▶ **DOCUMENT SECTION**
Padilla was days from being deported last year when Dahlberg mustered volunteers from a Latino community organization she founded. Rallies, petitions and appeals to lawmakers and immigration officials in Washington persuaded authorities to grant him a one-year stay. They extended it for another year after she mobilized her followers again recently.
Most activists and organizers are fueled by their passion, said David Leopold, an immigration attorney based in Cleveland. Dahlberg “takes it to the next level.”
“She lives and breathes every case,” said Leopold, who was president of the American Immigration Lawyers Assn. from 2009 to 2011. “She becomes part of the family.”
In 2007, Leopold was at a conference in Reno when immigration agents raided 11 McDonald’s restaurants and detained dozens of workers.
Leopold wanted to set up workshops to inform immigrants about their rights but couldn’t arrange it. Within three hours, from her home in Ohio, Dahlberg had filled a Reno hall with 150 people.
“They were hanging from the rafters,” he recalled.
The lawyer and activist butt heads at times, and have occasionally stopped speaking to each other for months. It’s always the same problem: Dahlberg wants to charge forward and Leopold is more cautious. But they always make up.

▶ **INFORMATION SUPPLIED**
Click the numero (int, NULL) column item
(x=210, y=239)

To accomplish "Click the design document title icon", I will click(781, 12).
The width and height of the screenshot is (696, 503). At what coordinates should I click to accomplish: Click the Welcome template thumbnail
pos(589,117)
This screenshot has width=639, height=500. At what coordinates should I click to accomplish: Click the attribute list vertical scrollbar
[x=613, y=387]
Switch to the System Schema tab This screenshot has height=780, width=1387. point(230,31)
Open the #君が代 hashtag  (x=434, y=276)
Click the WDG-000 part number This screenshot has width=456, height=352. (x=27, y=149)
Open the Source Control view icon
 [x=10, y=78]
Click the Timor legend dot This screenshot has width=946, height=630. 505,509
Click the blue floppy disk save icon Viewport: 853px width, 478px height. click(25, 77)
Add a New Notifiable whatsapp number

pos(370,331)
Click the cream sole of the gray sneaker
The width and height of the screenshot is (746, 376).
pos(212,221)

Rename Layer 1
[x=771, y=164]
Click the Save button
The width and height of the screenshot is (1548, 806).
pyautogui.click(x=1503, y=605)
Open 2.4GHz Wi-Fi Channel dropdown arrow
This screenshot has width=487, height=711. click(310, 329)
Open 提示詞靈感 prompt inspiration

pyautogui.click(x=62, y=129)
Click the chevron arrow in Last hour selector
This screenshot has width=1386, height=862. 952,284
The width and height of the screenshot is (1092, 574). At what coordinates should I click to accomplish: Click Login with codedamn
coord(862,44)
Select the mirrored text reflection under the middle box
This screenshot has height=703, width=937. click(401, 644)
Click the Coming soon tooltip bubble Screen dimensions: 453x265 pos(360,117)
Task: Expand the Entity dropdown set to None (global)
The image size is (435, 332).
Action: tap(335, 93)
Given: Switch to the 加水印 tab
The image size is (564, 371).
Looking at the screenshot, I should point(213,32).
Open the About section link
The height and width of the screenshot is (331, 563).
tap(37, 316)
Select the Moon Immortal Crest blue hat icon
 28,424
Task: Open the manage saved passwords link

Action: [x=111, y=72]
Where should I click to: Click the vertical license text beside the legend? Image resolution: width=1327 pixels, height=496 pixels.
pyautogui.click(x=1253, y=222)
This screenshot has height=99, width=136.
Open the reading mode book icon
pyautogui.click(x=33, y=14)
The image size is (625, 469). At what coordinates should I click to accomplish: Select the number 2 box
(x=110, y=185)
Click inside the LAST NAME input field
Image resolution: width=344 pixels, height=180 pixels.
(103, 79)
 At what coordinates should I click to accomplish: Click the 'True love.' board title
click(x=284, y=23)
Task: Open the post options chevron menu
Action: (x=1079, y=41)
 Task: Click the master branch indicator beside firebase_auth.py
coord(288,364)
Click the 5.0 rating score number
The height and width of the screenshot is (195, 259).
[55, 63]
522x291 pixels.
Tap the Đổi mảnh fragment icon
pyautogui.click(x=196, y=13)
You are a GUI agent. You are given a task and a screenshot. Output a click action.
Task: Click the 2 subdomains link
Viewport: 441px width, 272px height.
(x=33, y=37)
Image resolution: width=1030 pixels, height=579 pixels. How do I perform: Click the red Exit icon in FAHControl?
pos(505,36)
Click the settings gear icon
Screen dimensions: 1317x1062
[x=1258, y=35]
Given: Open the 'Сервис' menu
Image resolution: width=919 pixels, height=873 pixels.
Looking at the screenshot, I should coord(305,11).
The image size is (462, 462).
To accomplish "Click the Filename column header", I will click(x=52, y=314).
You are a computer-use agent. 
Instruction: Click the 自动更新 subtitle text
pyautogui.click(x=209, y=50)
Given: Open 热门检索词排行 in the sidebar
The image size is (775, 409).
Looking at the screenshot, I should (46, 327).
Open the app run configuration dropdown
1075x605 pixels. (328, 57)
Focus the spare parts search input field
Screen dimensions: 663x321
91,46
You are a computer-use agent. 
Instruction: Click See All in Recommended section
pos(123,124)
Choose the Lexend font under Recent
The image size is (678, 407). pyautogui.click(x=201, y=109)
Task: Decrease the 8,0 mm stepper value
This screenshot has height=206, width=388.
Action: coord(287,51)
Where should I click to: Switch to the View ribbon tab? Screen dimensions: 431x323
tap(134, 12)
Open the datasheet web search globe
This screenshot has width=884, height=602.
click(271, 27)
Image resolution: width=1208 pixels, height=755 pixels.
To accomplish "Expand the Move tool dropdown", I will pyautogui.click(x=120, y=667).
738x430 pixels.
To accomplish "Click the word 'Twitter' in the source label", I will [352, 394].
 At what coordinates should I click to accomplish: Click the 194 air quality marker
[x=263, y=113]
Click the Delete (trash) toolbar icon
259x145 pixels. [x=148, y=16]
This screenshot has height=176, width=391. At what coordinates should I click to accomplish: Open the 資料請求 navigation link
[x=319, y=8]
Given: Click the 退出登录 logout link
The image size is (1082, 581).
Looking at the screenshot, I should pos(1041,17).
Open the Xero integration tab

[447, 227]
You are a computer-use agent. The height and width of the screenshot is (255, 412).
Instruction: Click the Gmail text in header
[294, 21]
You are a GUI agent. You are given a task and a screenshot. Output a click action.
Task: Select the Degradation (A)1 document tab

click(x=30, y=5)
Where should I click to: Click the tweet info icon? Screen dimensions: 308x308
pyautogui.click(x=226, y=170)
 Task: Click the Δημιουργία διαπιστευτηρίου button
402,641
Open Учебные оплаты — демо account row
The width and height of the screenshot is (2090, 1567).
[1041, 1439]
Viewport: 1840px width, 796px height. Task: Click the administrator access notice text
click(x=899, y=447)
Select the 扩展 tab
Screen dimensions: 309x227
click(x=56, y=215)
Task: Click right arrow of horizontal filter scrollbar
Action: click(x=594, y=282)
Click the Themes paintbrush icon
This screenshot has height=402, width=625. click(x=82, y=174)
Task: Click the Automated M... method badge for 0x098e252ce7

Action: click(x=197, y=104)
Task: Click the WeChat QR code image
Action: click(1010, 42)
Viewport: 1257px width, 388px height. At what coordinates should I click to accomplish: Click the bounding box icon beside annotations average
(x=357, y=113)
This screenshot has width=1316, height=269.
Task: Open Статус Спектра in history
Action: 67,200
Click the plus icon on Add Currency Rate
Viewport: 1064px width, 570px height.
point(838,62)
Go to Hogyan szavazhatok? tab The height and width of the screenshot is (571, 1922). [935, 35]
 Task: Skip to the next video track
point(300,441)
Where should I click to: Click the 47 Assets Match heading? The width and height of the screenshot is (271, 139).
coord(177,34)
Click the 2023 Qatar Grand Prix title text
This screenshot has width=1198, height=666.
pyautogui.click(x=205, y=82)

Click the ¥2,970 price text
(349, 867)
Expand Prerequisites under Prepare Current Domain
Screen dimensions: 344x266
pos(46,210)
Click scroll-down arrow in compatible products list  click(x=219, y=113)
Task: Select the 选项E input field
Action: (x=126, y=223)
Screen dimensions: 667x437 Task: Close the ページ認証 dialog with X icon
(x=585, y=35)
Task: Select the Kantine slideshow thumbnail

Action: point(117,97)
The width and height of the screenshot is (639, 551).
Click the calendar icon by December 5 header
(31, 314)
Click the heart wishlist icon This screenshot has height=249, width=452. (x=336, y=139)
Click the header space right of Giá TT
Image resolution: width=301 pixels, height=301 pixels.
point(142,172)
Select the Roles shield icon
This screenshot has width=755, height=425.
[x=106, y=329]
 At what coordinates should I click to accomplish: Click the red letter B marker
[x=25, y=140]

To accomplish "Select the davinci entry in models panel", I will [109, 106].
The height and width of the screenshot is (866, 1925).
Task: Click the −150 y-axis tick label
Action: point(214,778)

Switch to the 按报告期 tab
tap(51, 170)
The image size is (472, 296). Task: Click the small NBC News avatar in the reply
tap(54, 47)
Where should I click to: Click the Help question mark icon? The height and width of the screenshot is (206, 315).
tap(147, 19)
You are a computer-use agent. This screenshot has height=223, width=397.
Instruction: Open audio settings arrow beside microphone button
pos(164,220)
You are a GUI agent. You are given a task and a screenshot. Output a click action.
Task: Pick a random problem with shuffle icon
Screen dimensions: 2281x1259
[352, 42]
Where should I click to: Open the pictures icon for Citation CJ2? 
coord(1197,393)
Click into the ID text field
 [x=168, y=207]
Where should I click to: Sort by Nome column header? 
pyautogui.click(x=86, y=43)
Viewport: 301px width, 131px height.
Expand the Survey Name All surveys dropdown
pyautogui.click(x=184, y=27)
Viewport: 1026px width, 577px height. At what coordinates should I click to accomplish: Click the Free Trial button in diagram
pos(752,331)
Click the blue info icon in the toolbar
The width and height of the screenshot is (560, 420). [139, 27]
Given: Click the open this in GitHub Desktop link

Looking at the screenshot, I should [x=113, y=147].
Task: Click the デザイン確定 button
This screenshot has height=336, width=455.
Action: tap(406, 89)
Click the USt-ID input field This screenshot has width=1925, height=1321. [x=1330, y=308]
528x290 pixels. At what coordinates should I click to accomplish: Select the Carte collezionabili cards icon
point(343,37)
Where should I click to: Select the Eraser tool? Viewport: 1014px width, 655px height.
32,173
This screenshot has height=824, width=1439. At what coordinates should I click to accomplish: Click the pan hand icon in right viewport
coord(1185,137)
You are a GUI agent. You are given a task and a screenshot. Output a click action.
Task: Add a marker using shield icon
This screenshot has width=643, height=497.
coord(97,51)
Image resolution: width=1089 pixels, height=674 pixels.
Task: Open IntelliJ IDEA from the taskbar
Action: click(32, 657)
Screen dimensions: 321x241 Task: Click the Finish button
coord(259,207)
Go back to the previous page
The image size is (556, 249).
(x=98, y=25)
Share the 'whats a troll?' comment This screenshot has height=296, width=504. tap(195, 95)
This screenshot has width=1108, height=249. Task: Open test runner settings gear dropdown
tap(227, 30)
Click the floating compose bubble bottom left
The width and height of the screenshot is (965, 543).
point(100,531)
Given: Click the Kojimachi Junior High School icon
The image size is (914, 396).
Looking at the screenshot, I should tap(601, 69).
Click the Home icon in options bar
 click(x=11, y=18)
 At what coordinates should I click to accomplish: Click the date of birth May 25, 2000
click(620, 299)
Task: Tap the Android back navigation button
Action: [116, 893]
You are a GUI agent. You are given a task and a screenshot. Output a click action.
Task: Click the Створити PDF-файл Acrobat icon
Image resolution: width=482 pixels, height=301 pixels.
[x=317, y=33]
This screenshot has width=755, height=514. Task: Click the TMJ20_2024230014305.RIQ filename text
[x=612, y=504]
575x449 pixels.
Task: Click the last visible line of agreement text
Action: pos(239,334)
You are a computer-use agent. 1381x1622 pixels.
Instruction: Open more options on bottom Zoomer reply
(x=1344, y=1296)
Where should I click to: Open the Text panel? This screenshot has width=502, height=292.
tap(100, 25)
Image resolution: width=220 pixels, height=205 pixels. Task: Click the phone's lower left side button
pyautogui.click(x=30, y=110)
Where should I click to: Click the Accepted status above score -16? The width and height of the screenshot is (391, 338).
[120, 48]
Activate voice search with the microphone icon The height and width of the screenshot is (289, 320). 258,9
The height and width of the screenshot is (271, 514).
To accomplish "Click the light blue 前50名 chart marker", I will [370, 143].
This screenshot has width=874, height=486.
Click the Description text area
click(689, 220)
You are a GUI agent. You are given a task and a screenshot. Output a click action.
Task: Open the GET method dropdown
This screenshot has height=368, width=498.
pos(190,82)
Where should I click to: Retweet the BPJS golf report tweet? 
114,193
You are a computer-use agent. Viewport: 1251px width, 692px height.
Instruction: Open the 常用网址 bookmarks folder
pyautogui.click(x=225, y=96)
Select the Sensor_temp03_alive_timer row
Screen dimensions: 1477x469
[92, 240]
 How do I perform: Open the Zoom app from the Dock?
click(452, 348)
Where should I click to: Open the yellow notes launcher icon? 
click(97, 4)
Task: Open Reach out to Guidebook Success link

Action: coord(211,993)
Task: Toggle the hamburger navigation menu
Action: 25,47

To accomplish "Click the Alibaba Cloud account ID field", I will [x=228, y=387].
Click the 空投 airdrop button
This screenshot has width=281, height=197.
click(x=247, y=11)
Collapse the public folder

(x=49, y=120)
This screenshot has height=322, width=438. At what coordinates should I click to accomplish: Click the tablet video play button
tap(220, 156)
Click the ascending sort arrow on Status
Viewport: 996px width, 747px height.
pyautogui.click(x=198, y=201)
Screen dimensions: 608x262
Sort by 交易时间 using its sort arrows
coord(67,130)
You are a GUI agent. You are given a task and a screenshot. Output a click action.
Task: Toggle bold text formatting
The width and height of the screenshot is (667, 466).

▶ **TO BE DONE**
Write out the passage about Dahlberg above word for word, starting at "In 2007, Leopold" and ending at "always make up.".

▶ **RESULT OF THE TASK**
In 2007, Leopold was at a conference in Reno when immigration agents raided 11 McDonald’s restaurants and detained dozens of workers.
Leopold wanted to set up workshops to inform immigrants about their rights but couldn’t arrange it. Within three hours, from her home in Ohio, Dahlberg had filled a Reno hall with 150 people.
“They were hanging from the rafters,” he recalled.
The lawyer and activist butt heads at times, and have occasionally stopped speaking to each other for months. It’s always the same problem: Dahlberg wants to charge forward and Leopold is more cautious. But they always make up.